Alabama is the only other state that allows split juries to recommend death sentences, and it requires a 10–2 majority.

DeSantis began pushing for the legislation this year after three jurors refused to vote for the death penalty for Nikolas Cruz, who killed 17 people at Marjory Stoneman Douglas High School in 2018. Cruz was instead sentenced to life in prison.

"If just one juror vetoes it, then you end up not getting the sentence," DeSantis said earlier this year. "Maybe eight out of 12 have to agree, or something, but we can't be in a situation where one person can just derail this."

The legislation, S.B. 450, did not pass along a straight party-line vote. Some Democrats, most of them from South Florida where the Stoneman Douglas shooting took place, voted in favor, and some Republicans broke ranks to oppose it.

The change is the latest development in years of legal wrangling over Florida's death penalty. In 2016, the U.S. Supreme Court struck down Florida's death penalty law on Sixth Amendment grounds because it relied too heavily on determinations by judges rather than juries. At that point, the state allowed juries to impose the death penalty with as little as a 7–5 majority.

In response to the Supreme Court ruling, state legislators rewrote the law to require 10 out of 12 jurors to recommend the death penalty. The Florida Supreme Court then invalidated the new legislation, writing that unanimous juries were required for death penalty sentences to comport with the Eighth Amendment's prohibition on cruel and unusual punishments.

But in 2020, a more conservative-leaning Florida Supreme Court reversed that 2016 ruling and declared that split juries could indeed impose death sentences.

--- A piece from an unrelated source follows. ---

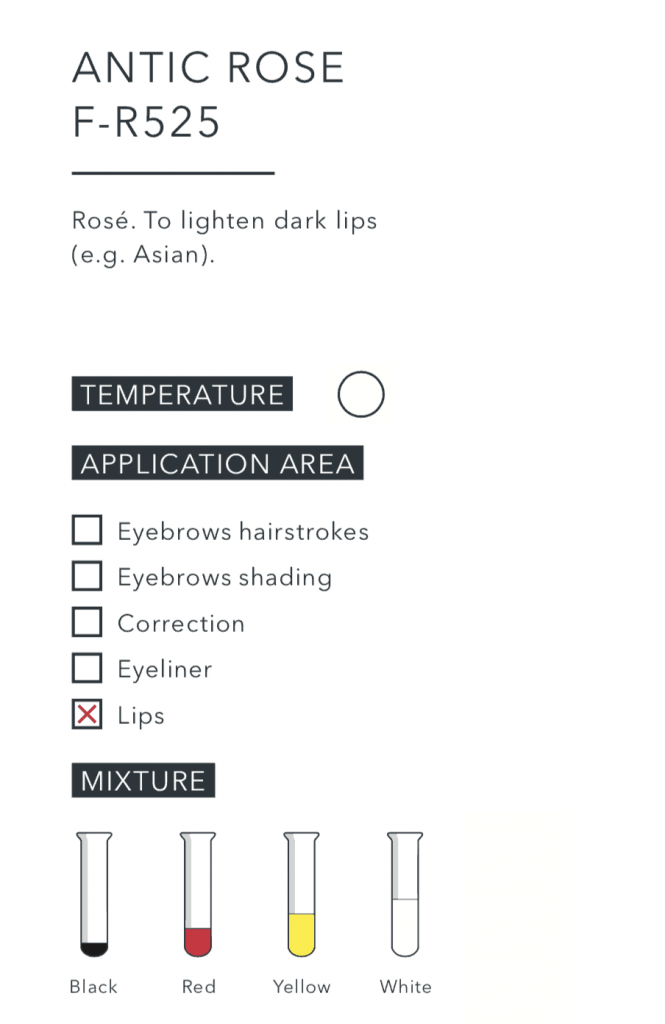Click the F-R525 product code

Opponents of returning to split-jury recommendations for death sentences point to the number of capital sentences that have been overturned in Florida. Thirty people have been exonerated from Florida's death row, more than any other state. 

One of those men, Herman Lindsey, was Florida's 23rd death-row exoneree. He was sentenced to death by an 8–4 vote for murdering a pawn shop employee. But in 2009, the Florida Supreme Court unanimously overturned his sentence, ruling that there was inadequate evidence tying him to the crime and that prosecutors had made inflammatory and inappropriate comments to the jury.

"My jury got it wrong then, and allowing non-unanimity in the penalty phase diminished the jury's responsibility and deliberative process," Lindsey, who is now the board vice chair of Floridians for Alternatives to the Death Penalty, said in a statement. "We need to find a way to fix our system, not continue to break it."

Florida will still allow judges to override death penalty recommendations from juries, although judges may not overturn a jury's decision to impose a life sentence instead.

Tiffani Lennon, executive director of the American Civil Liberties Union of Florida, called the signing of the law a "dark day in Florida history."

"The death penalty is racially and disproportionately applied against people experiencing poverty," Lennon said. "Nonunanimous juries, a vestige of Jim Crow, only perpetuate the harm done to innocent Black and impoverished Floridians."

The Florida Legislature also passed a bill this week, which DeSantis is expected to sign, making sexual battery against children a capital crime. That bill is an explicit effort to tee up a case for the conservative Supreme Court to overturn a 2008 ruling that found death sentences for the crime of raping a child violated the Eighth Amendment's ban on cruel and unusual punishment.